Department of Orthopedics, The Sixth Affiliated Hospital of Guangzhou Medical University, Qingyuan, Guangdong 511508, P.R. China.
Exp Ther Med. 2018 Jun;15(6):5323-5329. doi: 10.3892/etm.2018.6101. Epub 2018 Apr 25.
The purpose of the present study was to evaluate intra-articular ozone injection following arthroscopic surgery for knee osteoarthritis (OA) with regard to its efficacy in pain reduction, joint function and quality of life improvement. The present study retrospectively evaluated 80 patients with symptomatic knee OA (Kellgren-Lawrence grade II or III), who either did or did not receive 20 ml of 20 µg/ml ozone as an intra-articular injection after arthroscopic surgery. The minimum follow-up period was 12 months. The outcomes evaluated for knee OA were pain on the Visual Analogue Scale (VAS), Lequesne Index, Western Ontario and McMaster Universities Osteoarthritis Index (WOMAC) and Clinical Global Impression (CGI). The VAS score in the ozone group was significantly better than that in the control group at all post-operative follow-up time-points (P<0.05). The ozone group also exhibited a significantly greater improvement in Lequesne Index scores (P<0.05). In the ozone group, the score on the WOMAC-pain, WOMAC-stiffness and WOMAC-function subscales, as well as the total WOMAC score decreased significantly (P<0.05). Furthermore, in the ozone group a significantly higher number of patients (P<0.05) with better CGI grades was encountered compared with that in the control group at the 12-month follow-up assessment, despite comparable baseline values in all aforementioned clinical measures between the two groups of patients. The present study suggests that intra-articular ozone injections after arthroscopic surgery may effectively improve the outcomes of arthroscopic surgery in terms of pain relief, functional improvement and quality of life in patients with knee OA of Kellgren-Lawrence grade II or III.

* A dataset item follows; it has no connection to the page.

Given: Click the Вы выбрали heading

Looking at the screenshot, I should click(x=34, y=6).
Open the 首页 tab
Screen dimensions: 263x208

本研究的目的是评估关节镜手术后关节腔内注射臭氧对膝骨关节炎(OA)患者减轻疼痛、改善关节功能和提高生活质量的疗效。本研究回顾性评估了80例有症状的膝OA患者(Kellgren-Lawrence分级为II级或III级),这些患者在关节镜手术后接受或未接受20 ml 20 μg/ml的臭氧关节腔内注射。最短随访期为12个月。评估膝OA的指标包括视觉模拟量表(VAS)疼痛评分、Lequesne指数、西安大略和麦克马斯特大学骨关节炎指数(WOMAC)以及临床整体印象(CGI)。在所有术后随访时间点,臭氧组的VAS评分均显著优于对照组(P<0.05)。臭氧组的Lequesne指数评分改善也更为显著(P<0.05)。在臭氧组中,WOMAC疼痛、WOMAC僵硬和WOMAC功能子量表的评分以及WOMAC总分均显著降低(P<0.05)。此外,在12个月的随访评估中,尽管两组患者上述所有临床指标的基线值相当,但臭氧组中CGI分级较好的患者数量显著多于对照组(P<0.05)。本研究表明,关节镜手术后关节腔内注射臭氧可能有效改善关节镜手术在Kellgren-Lawrence II级或III级膝OA患者的疼痛缓解、功能改善和生活质量方面的效果。